What the exercise asks. An exact restatement of the data below, with the pictures removed, is the required answer.

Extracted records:
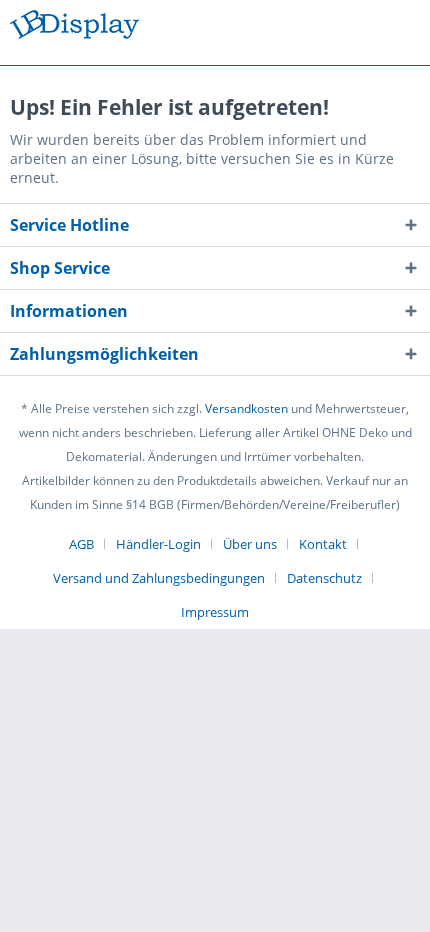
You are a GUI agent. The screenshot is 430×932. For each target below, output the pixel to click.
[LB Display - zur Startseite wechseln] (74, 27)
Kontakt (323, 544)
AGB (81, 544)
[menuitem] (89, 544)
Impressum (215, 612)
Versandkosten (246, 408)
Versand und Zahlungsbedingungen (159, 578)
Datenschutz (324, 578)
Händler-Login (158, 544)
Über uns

Expected output.
You are a GUI agent. The screenshot is 430×932. For each target below, output the pixel to click.
[LB Display - zur Startseite wechseln] (74, 27)
Kontakt (323, 544)
AGB (81, 544)
[menuitem] (89, 544)
Impressum (215, 612)
Versandkosten (246, 408)
Versand und Zahlungsbedingungen (159, 578)
Datenschutz (324, 578)
Händler-Login (158, 544)
Über uns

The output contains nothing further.